一方、おそらく、この道路は多くのクルマが制限速度を越えて走行していたのではないだろうか、と推定できる。博多湾の中の人工島は完全な平地であり、事実上の自動車専用道路であり、見通しは開けている。風も強いはずだ。関東で言えばアクアラインの千葉側などは海の中を走るのだが、制限速度80キロを守らない車も多数いて、80キロで走ると、逆に追突されないように注意が必要になる。推測だが、ワゴン車は横風には大変に弱いため、他車よりもかなり速度を落としていたのかもしれない。

3cadf0fd.jpgどういう状態で海に落ちたのかはわからないが、少なくとも橋の外側に高速道路並の大きな障害物かガードレールを設置しておけば転落は防止できたのではないだろうか。いずれにしてもゆっくり走った為に追突されたとしたら、そんな不条理な話はないわけで、この道路には、高速が出せないように路面突起物をつけるか、カメラだらけにするとか、何らかの方法が必要だったのではないだろうか。アクアラインのトンネル内では、速度の速い車に対し、警報が電光表示される。


加害者が市役所職員だったことが大きく取り上げられているが、この職員のデタラメぶりは一体何なのだろう。犬猫の登録の仕事をしていたようだが、人間が相手の仕事ではないので、人間らしい自制心がどこかにいってしまったのだろうか。おそらく、いかなる職場にいても同種の事故を起こしていたのではないだろうか。飲酒とクビの関係は後で述べたいが、この加害者には無意味だろう。

加害者に危険運転致死傷罪を適用することになったようであり、「当然だろう」と思われているが、そう簡単ではないのだ。後で念入りに考える。


2.公務員に「飲酒運転」は多いのか?それなら飲酒=クビでいいのだろうか
報道されるのは、公務員ばかりである。それも警官が多い。報道で読む限り、飲んですぐに運転したり、はしご酒したりしていた、とか呆れるばかりだ。私は、普通の公務員と警官とは別に考えるべきだと思っている。要するに警官の飲酒運転は、民間企業で言えば、自分の商店で売り物を万引きするような犯罪だからである。業務上横領のような感じだ。日常的にピストルを携帯している人間が酒気帯びでは話にならない。さらに、普通の公務員の場合、役所の長は「選挙」という手段で市民が責を問えるが、警察組織に対して市民側から責を問うことは不可能であるのだから、自浄機能がことさら必要なのである。

では、普通の公務員はといえば、報道されているように処分が甘いわけだ。もちろん、警官にしても公務員にしても民間企業でも、酒気帯び運転は懲戒免職とすべて同罪というのはかなり問題があると言わざるを得ない。しかし、だからと言って、すべて軽微な処分でいいわけではない。後で触れるが、広義の「危険運転」が予想される場合はクビということでいいのだろうと思う。

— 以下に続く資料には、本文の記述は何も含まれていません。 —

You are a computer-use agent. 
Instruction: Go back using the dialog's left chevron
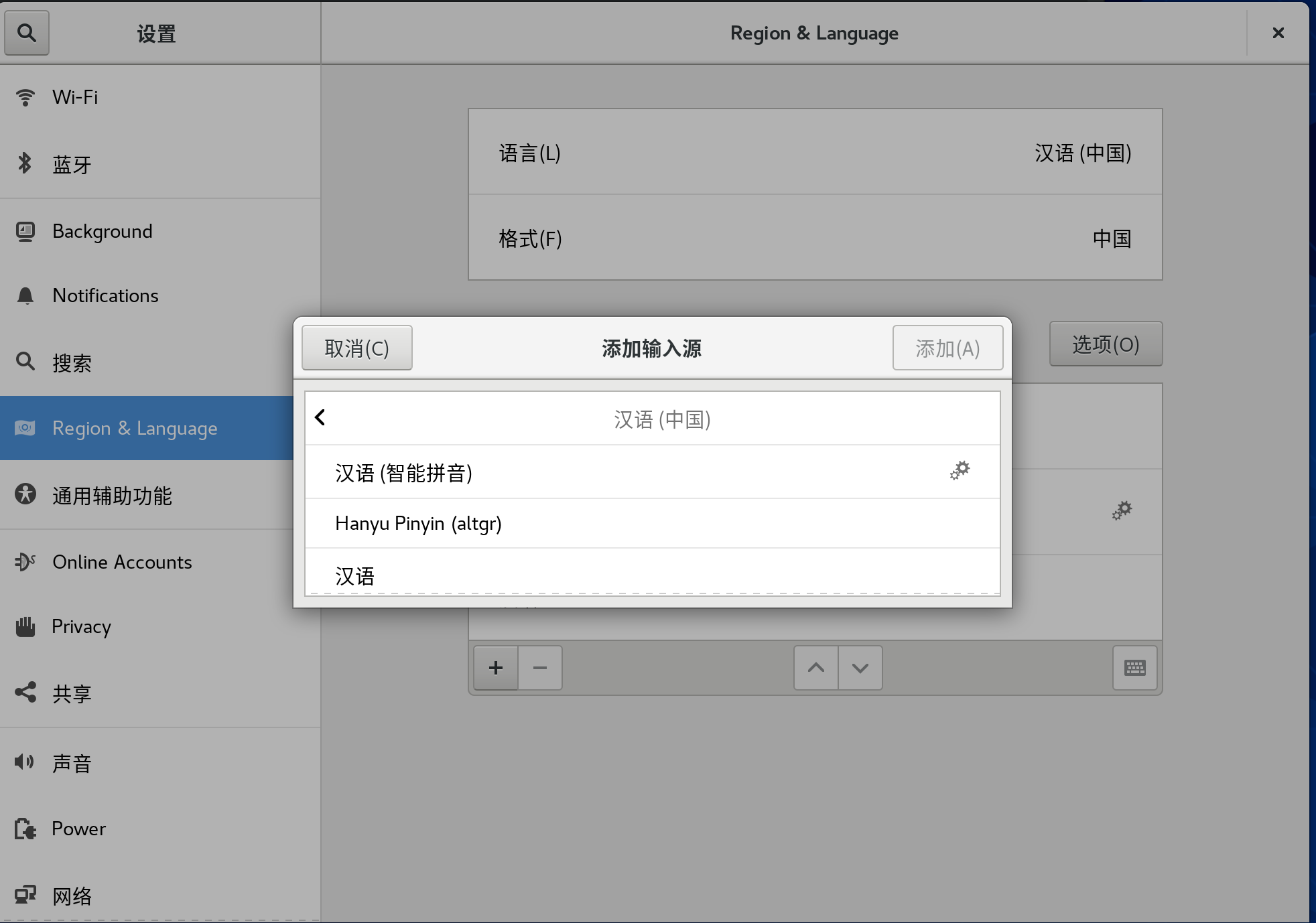[320, 417]
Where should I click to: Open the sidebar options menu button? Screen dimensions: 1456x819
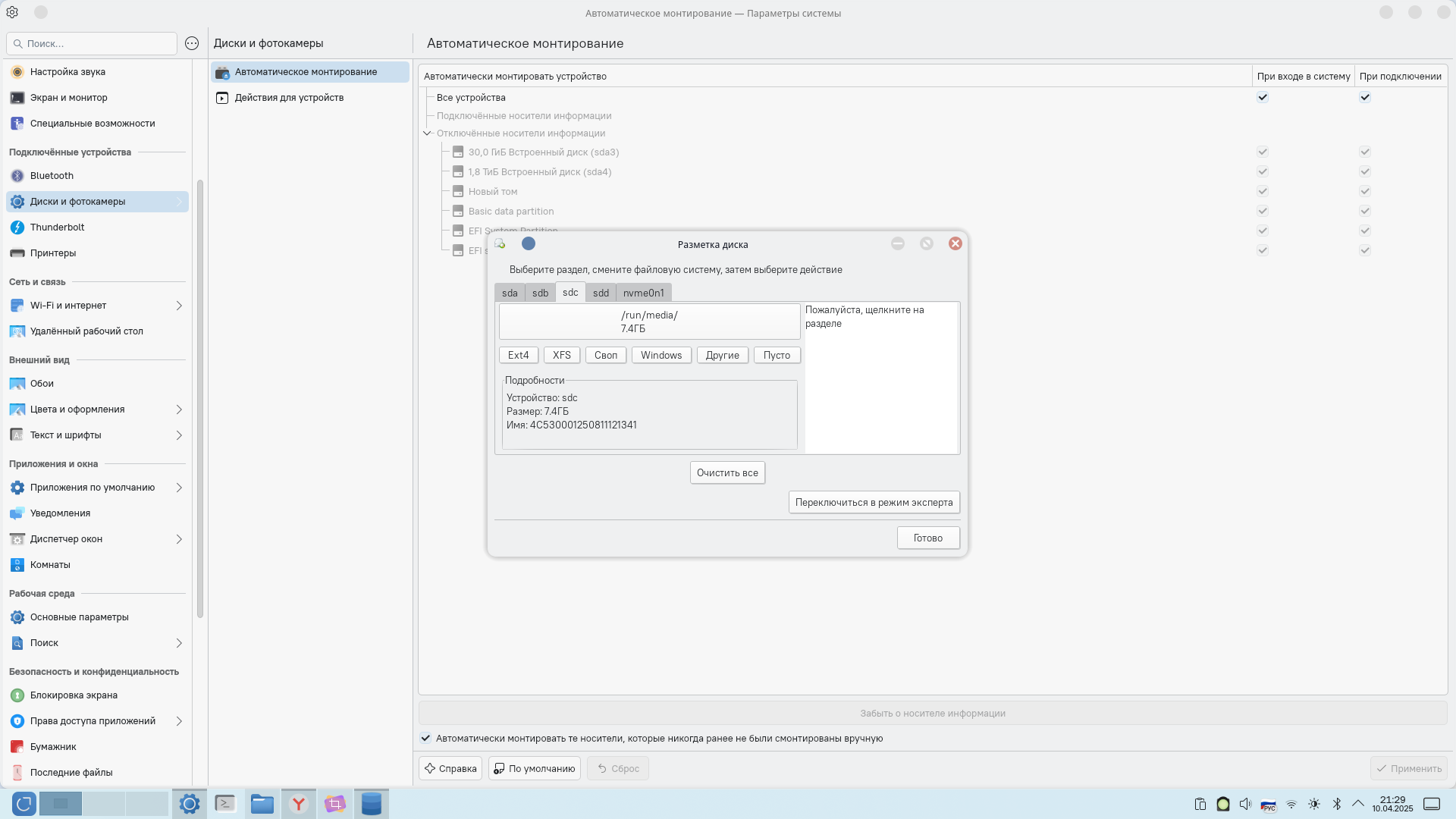[x=192, y=44]
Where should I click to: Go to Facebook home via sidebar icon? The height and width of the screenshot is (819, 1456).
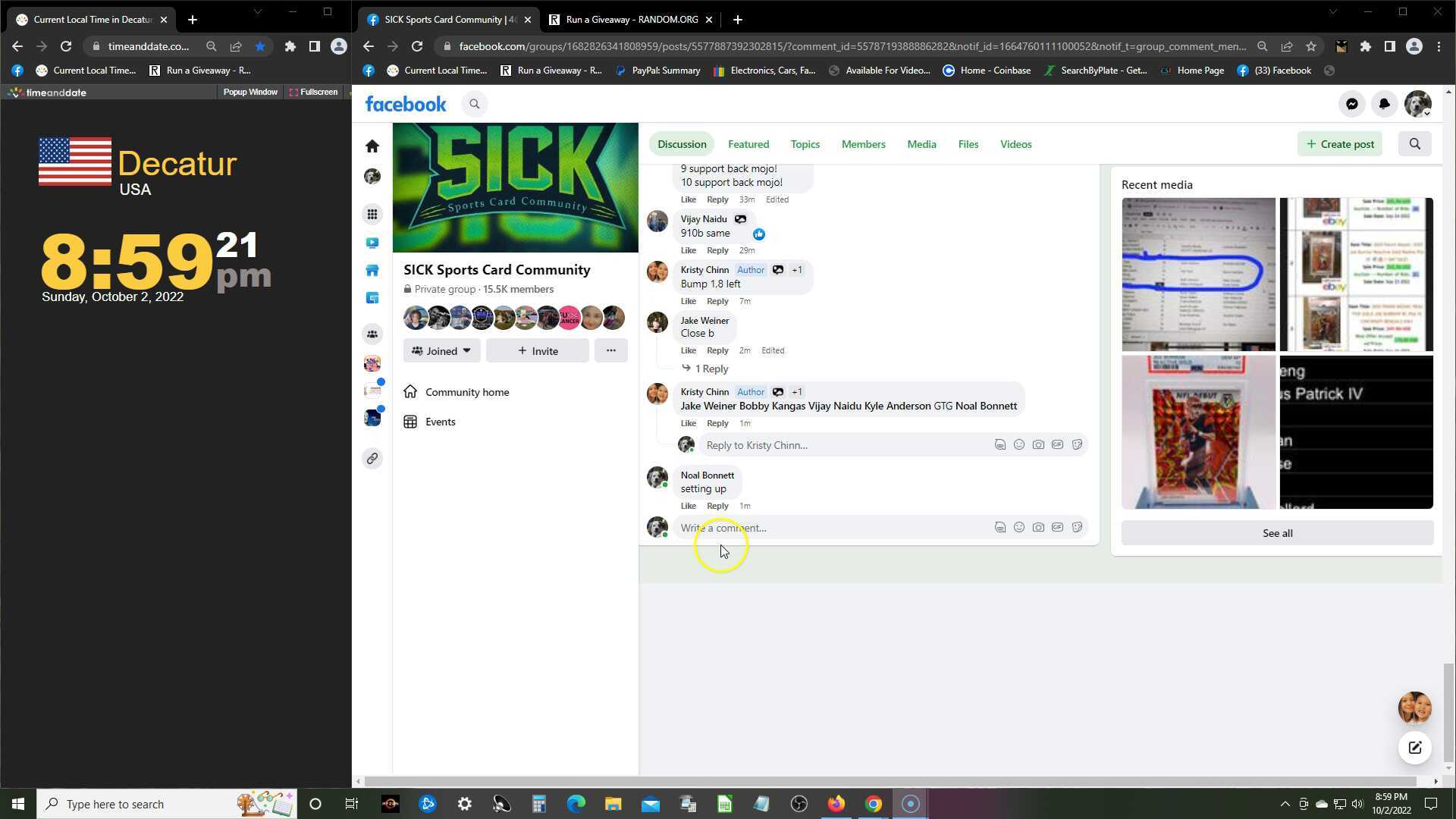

つまり、飲み屋からクルマに乗るような行為だ。さらに、最近の二極化のせいかもしれないが、飲み屋に行くと高いので、コンビ二の駐車場で酒を飲む、という行為が蔓延しているようなのだ。自宅まで持ち帰ることができないなら、コンビ二側も深夜は少なくても冷やしてバラ売りするのはやめるべきかも知れない。深夜の酒類自販機が停止している意味がない。

3.酒気帯びかどうかの判定
日本人の大部分は、クルマを運転するのだが、また一方、大部分は酒を飲む。もちろん、クルマに乗って飲みに行くとか、二日酔いのまま、運転するとかは確信犯であるのだが(実際、そう簡単でもないのだが)、例えば、ゴルフに行って、昼食時に飲むビールはどうなのだろうかとか、スタート前の朝食で熱燗一本飲んだらどうなるのだろうか、とか健康ランドで小ジョッキを飲んでからサウナに入ったらどうなるのだろうかとか、昨夜飲んだ酒は、今朝はどうなのだろうか、ブランデーケーキや粕漬の切身では大丈夫なのか、あるいはドリンク剤は?とかの問題があるわけだ。中村獅童の場合、飛行機内のシャンパンがずっとあとまで残っていたということになっている。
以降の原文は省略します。